Já não tinha dúvidas mas, se as tivesse, tê-las-ia perdido sobre a periclitante situação europeia e, desculpem se agora penso mais em nós do que nos outros, o que me preocupa é a impreparação dos nossos políticos e esta apatia cidadã. Claramente, estamos a seguir um caminho de forma monolítica, sem pensar que, de repente, tudo se nos pode escapar debaixo dos pés.
Enquanto um quase presidente e uma ainda chanceler se
desentendem em público, convém lembrar que a União Europeia e a Nato são os
dois esteios em que assentam as nossas políticas económicas e de defesa. Se a Alemanha
é a maior potência da Europa, os Estados Unidos são o suporte da aliança
militar. Sem os alemães acaba a União Europeia, sem os americanos acaba a Nato
e sem cooperação entre os dois lados do Atlântico acabam ambas, iniciando-se
uma nova era, que ainda ninguém entendeu muito bem como será.
É certo que nunca sabemos quando é que Trump planifica ou não
o seu discurso, mas não pode ser por acaso que tenha escolhido uma entrevista a
dois jornais europeus, The Times e Bild, para lançar algumas frases que,
proferidas por uma mente com critério, seriam bombas: “Acho que o Brexit foi
uma grande coisa”, “Outros países vão deixar a União Europeia”, “(A União
Europeia) é basicamente um instrumento para a Alemanha”.

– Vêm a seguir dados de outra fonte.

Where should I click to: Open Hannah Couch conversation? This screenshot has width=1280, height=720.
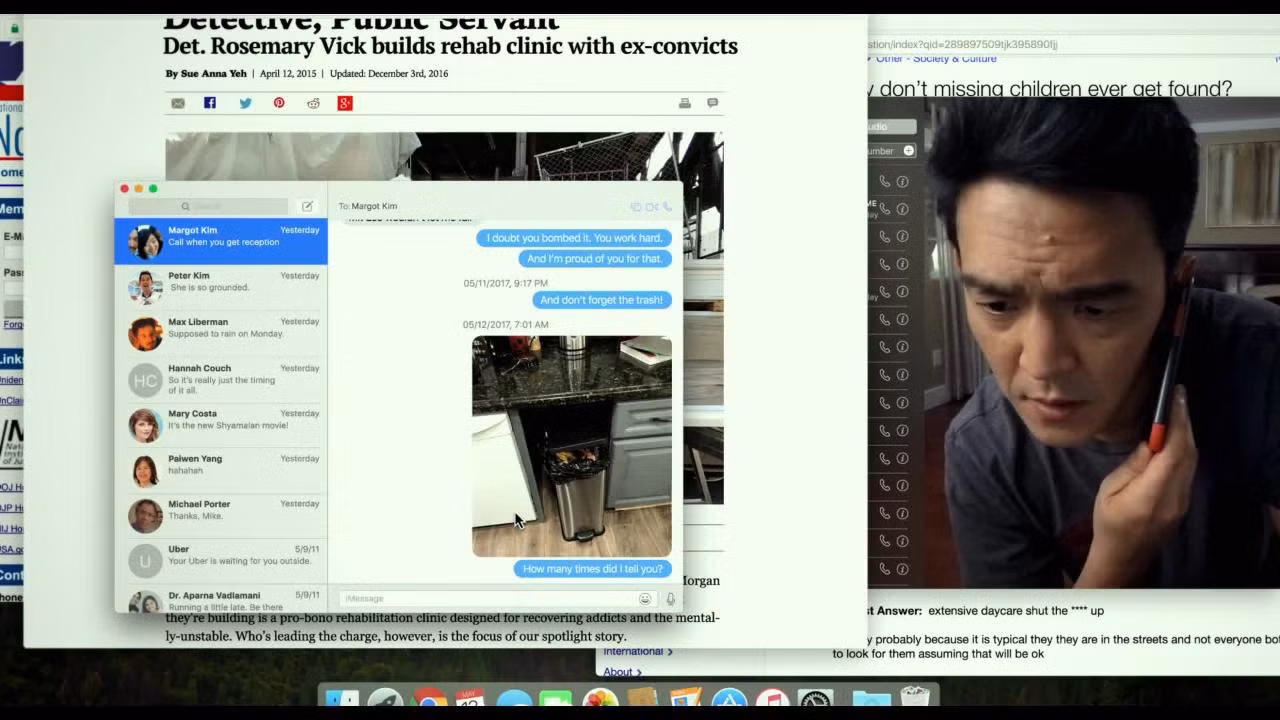click(x=221, y=380)
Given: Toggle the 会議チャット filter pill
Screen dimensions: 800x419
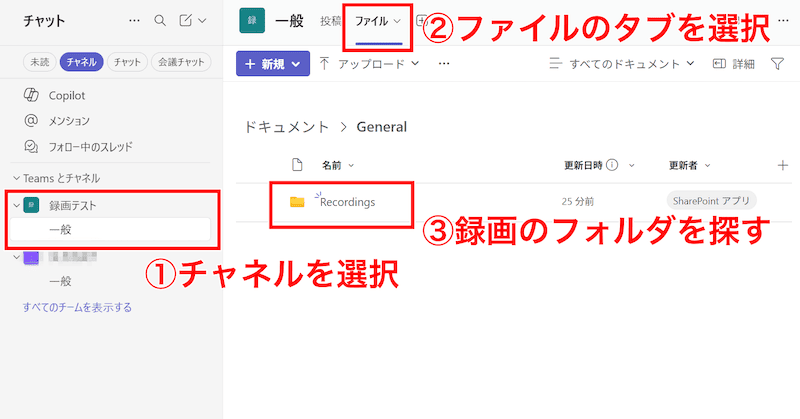Looking at the screenshot, I should coord(181,63).
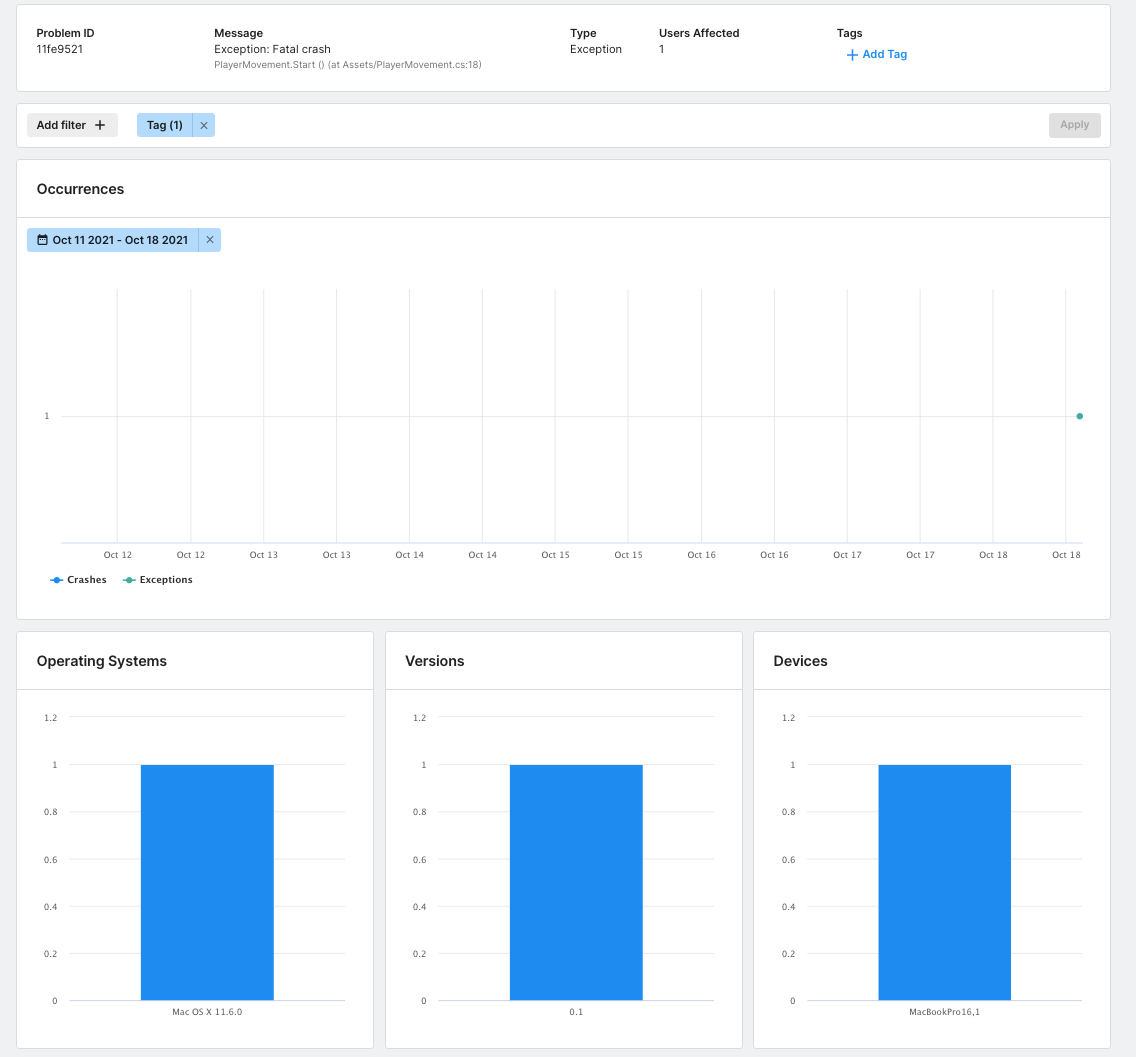Image resolution: width=1136 pixels, height=1057 pixels.
Task: Open the Add filter menu
Action: [72, 125]
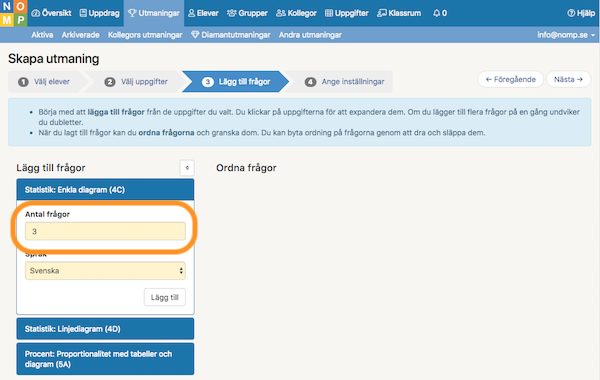
Task: Click the Lägg till button
Action: (165, 297)
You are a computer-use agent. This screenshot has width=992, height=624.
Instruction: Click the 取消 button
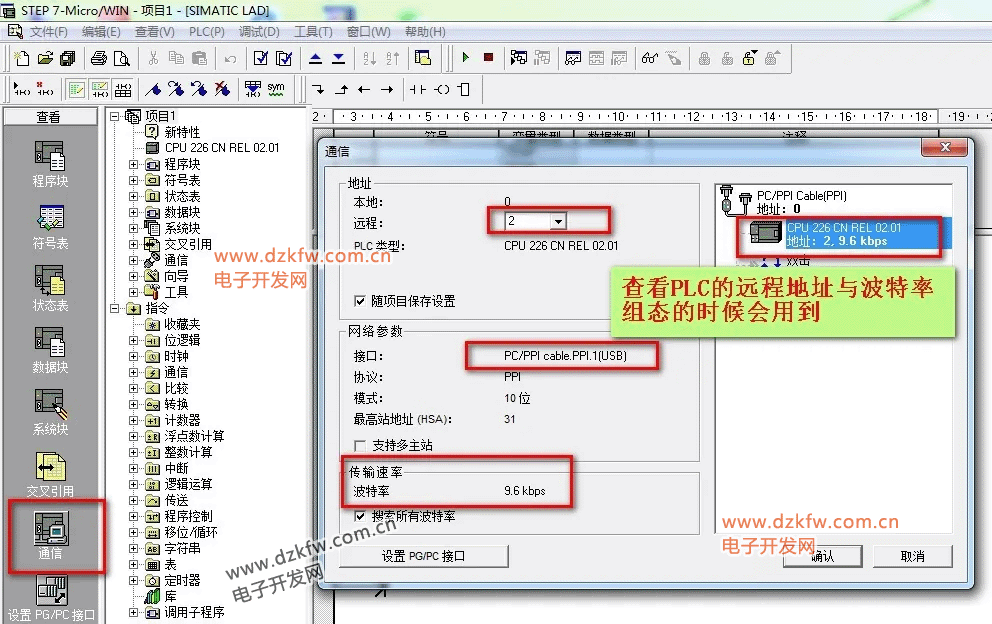912,556
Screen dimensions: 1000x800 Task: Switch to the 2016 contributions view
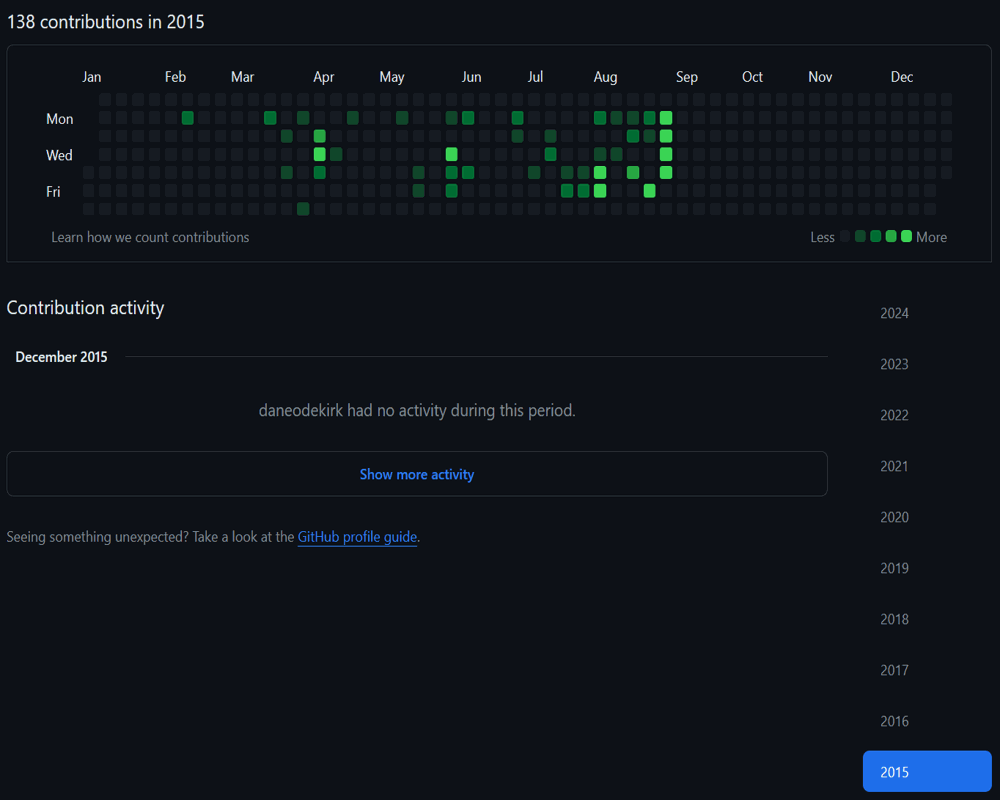894,721
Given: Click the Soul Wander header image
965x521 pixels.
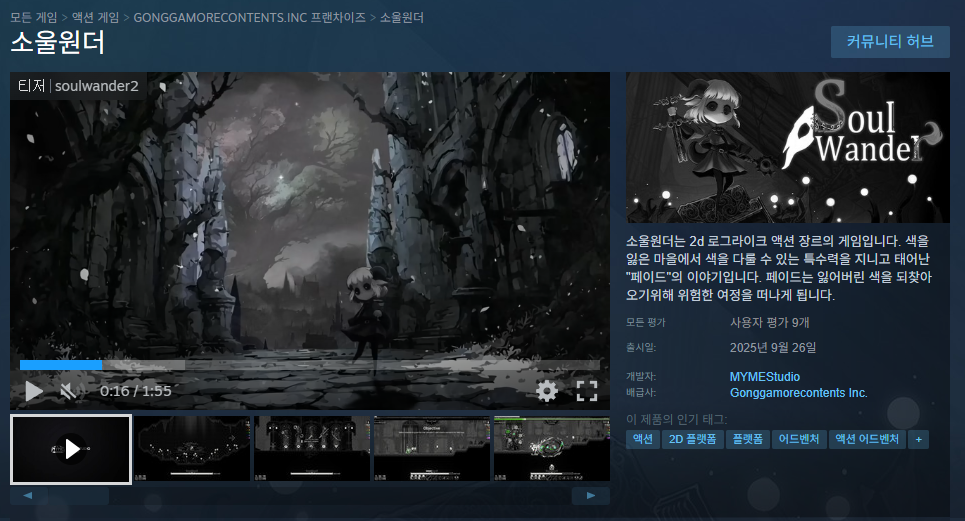Looking at the screenshot, I should pos(787,147).
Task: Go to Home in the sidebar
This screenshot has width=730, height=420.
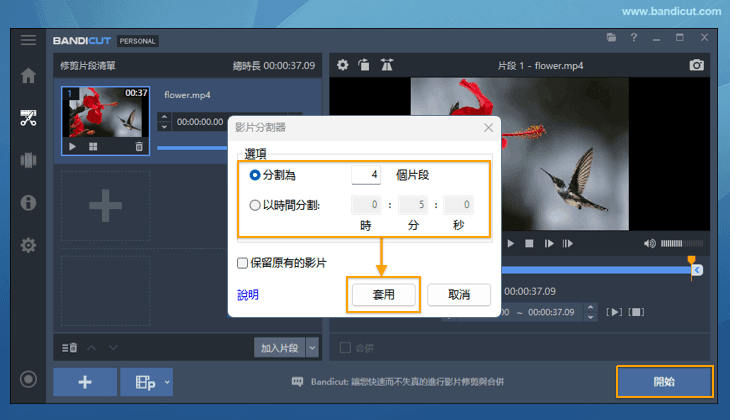Action: tap(28, 76)
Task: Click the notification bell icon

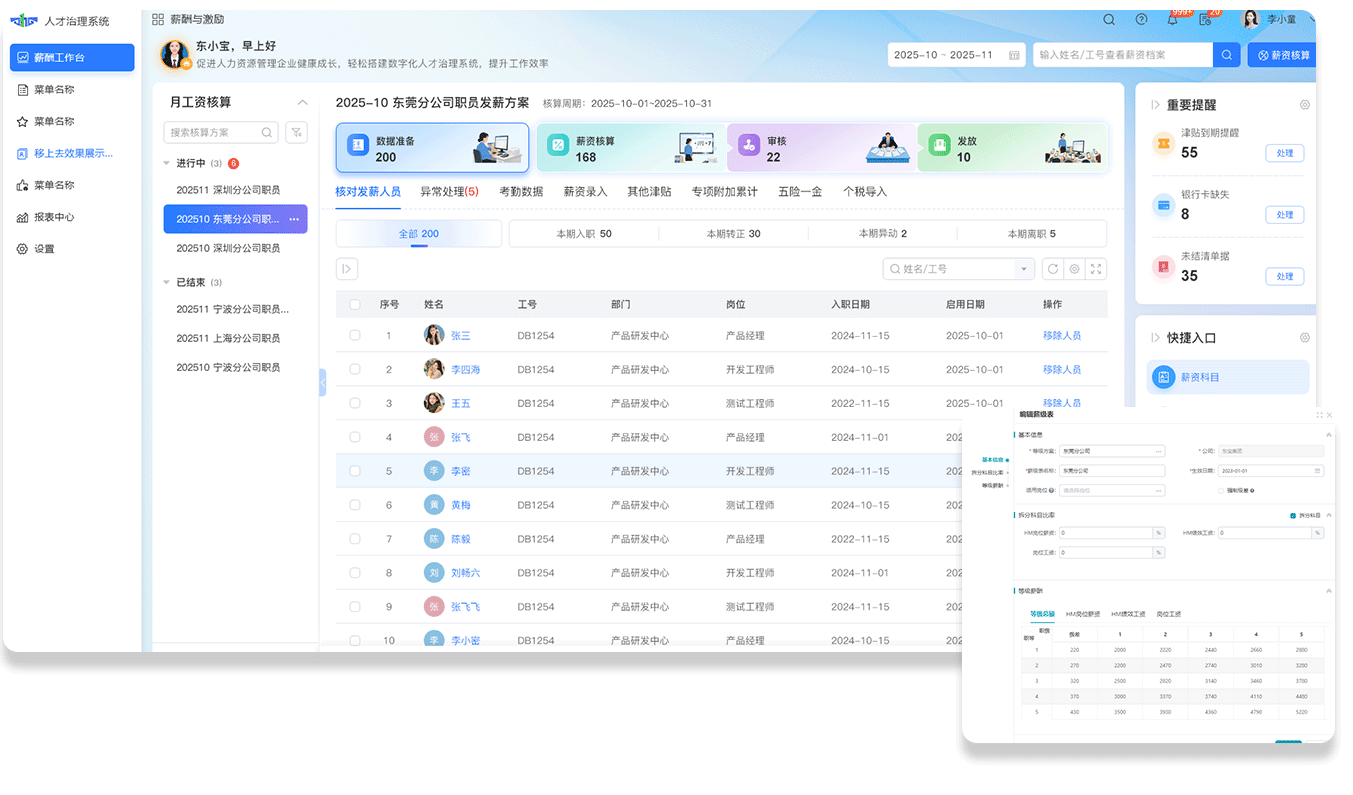Action: click(x=1172, y=20)
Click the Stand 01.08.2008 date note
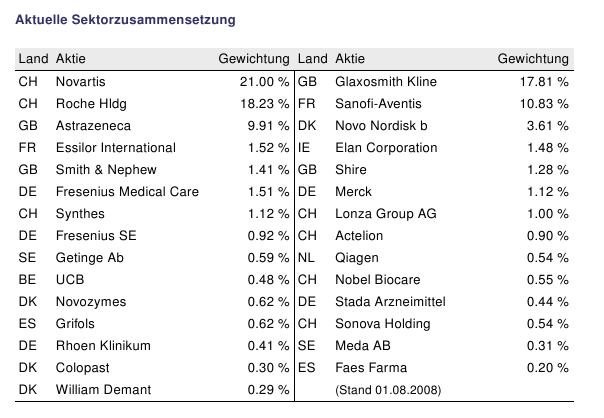 click(388, 389)

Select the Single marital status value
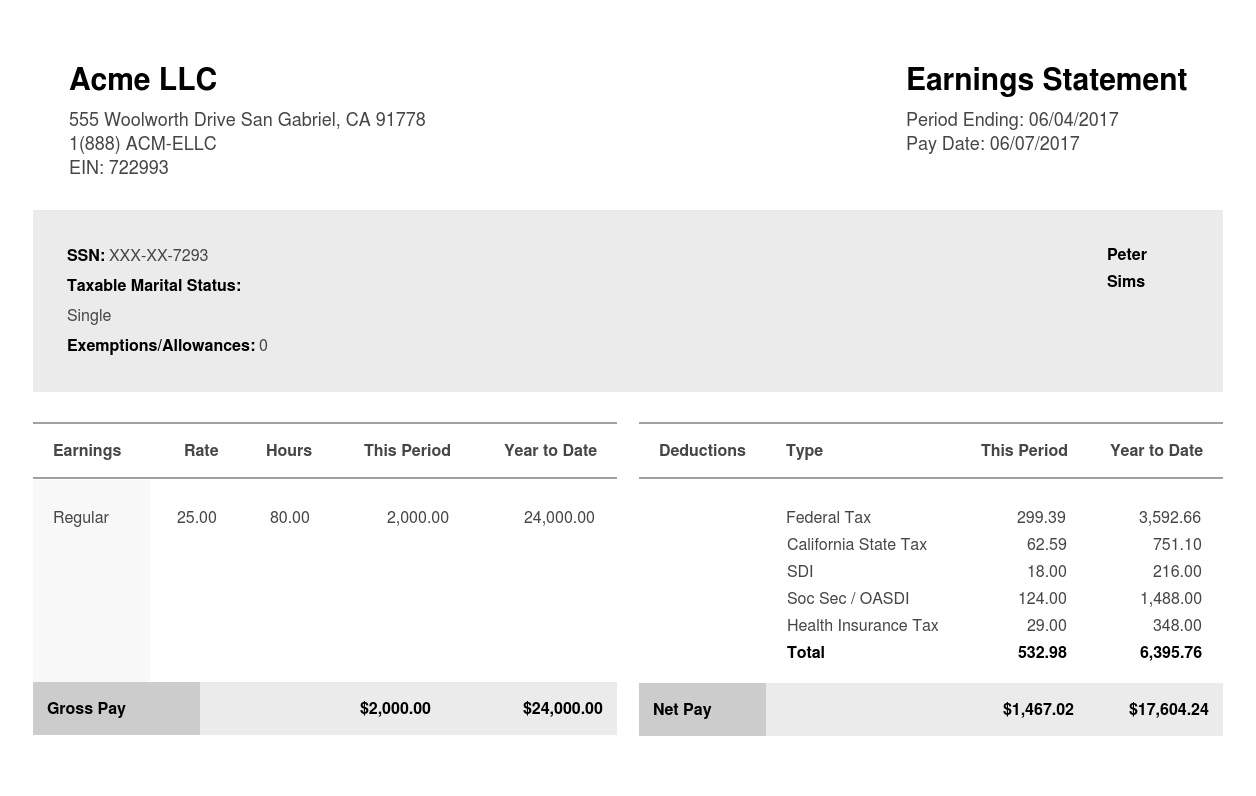tap(89, 316)
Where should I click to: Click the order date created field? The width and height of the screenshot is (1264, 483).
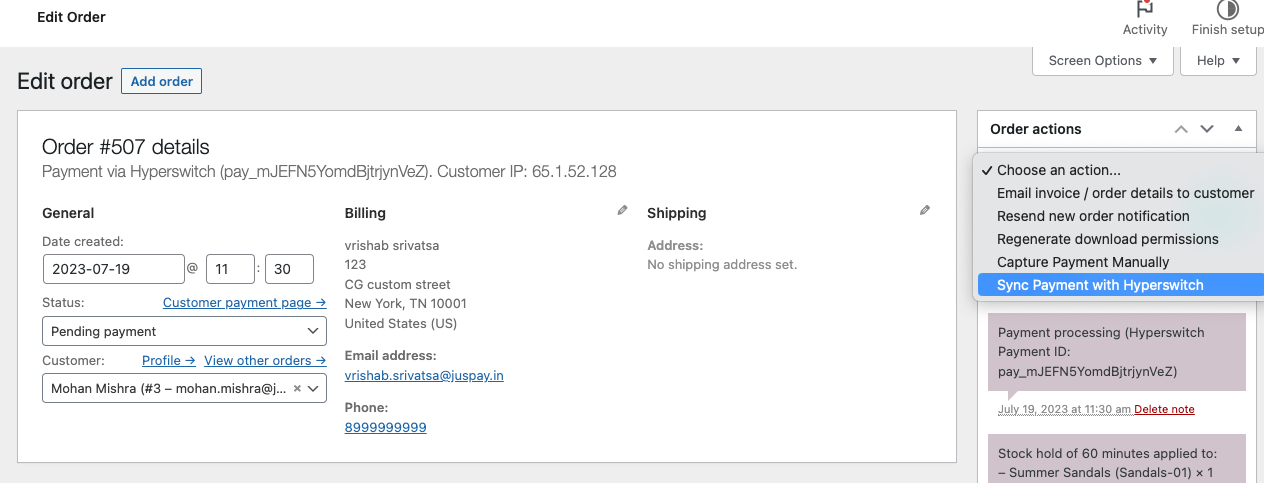coord(113,269)
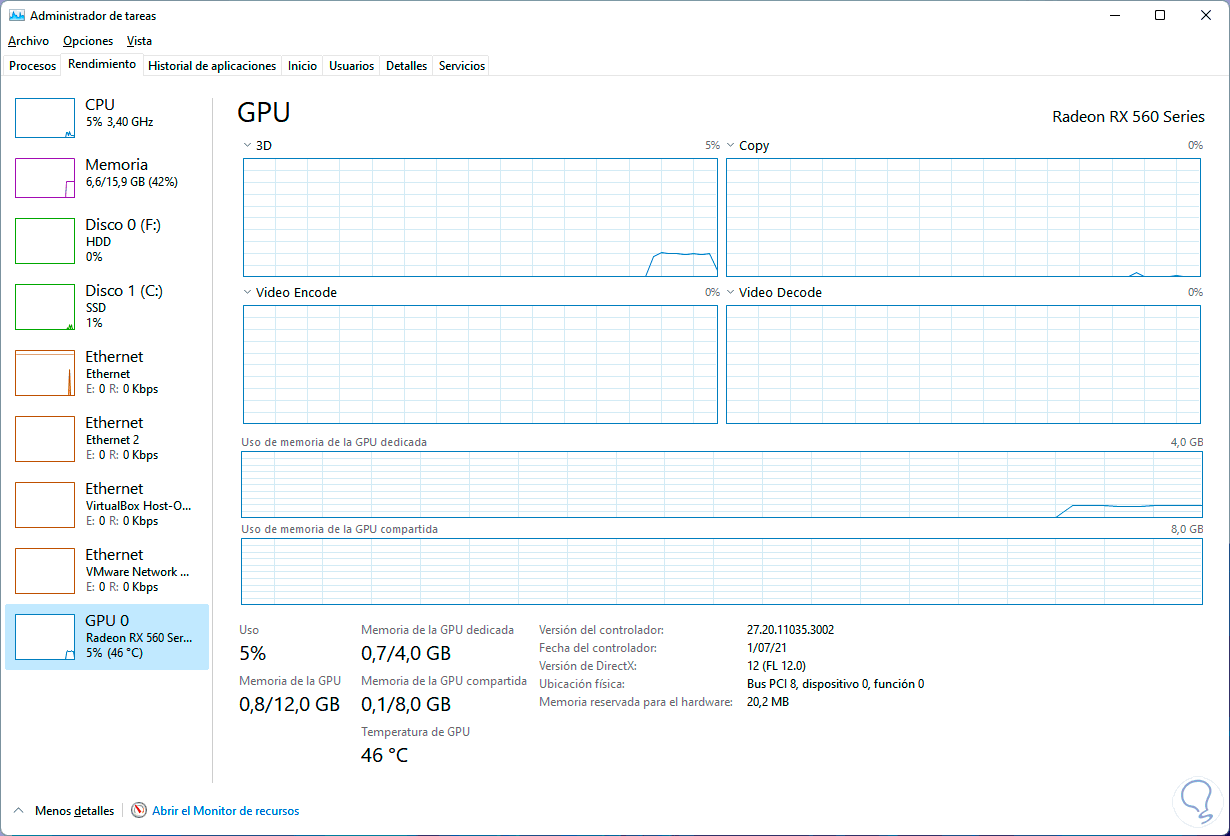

Surpreende a reação, ou antes, a não reação deste lado do
Atlântico. Além duma dureza moderada da chanceler, não ouvi qualquer outro líder
rechaçar tamanhas declarações, exceto a insignificante alta representante da UE
para as relações externas, Frederica Mogherini, mesmo assim de uma forma tíbia
e quase duvidando daquilo afirmava. Não, não criticou Trump por se meter na
vida europeia, disse apenas que “respeito a opinião do quase presidente dos
Estados Unidos”. Não, não fez uma declaração forte e segura sobre a solidez do
edifício europeu, limitou-se a completar aquela frase com um “…mas penso que a
União Europeia ficará OK no futuro”. Isto depois de ter dito “Eu penso que a
União Europeia continuará junta”… ouvi bem?
Disse “Eu penso que…”? E isto para já não referir a forma como falou, cheia
de interjeições e apresentando-se com a postura de quem não está mesmo nada
convicta daquilo que afirma.
A única conclusão é que a Europa já não tem líderes capazes
de por ela lutarem e de por ela darem a cara. A eurocracia deixou esse caderno
de encargos a uma burocrata quase insignificante e, enquanto Trump crava
punhaladas na União, Marcelo Rebelo de Sousa estava contente porque teve
direito a 12 minutos de conversa telefónica. Depois da eleição norte-americana,
suponho que o cabo transatlântico foi sobrecarregado pelas chamadas dos chefes
de estado e de governo europeus, certamente alguns com direito a um bocado mais
dos que os tais 12 minutos.
Já não tinha dúvidas mas, se as tivesse, tê-las-ia perdido sobre
a periclitante situação europeia e, desculpem se agora penso mais em nós do que
nos outros, o que me preocupa é a impreparação dos nossos políticos e esta
apatia cidadã. Claramente, estamos a seguir um caminho de forma monolítica, sem
pensar que, de repente, tudo se nos pode escapar debaixo dos pés.
Que pelo menos a cidadania comece a discutir as vias alternativas,
que se comecem a traçar novos caminhos, a vislumbrar outros espaços naturais em
que nos possamos integrar.
Eu, que sempre me senti atlântido, acredito que temos opções.
Independentemente da via, é urgente sair desta fase de negação. Há uma grande
probabilidade de que o espaço geoestratégico em que nos movemos durante estes
30 anos deixe de existir. Nessa situação, se não queremos que também o nosso país
caia nas mãos de demagogos ou, até, de ditadores de pacotilha, temos de definir,
e claramente, para onde e como vamos?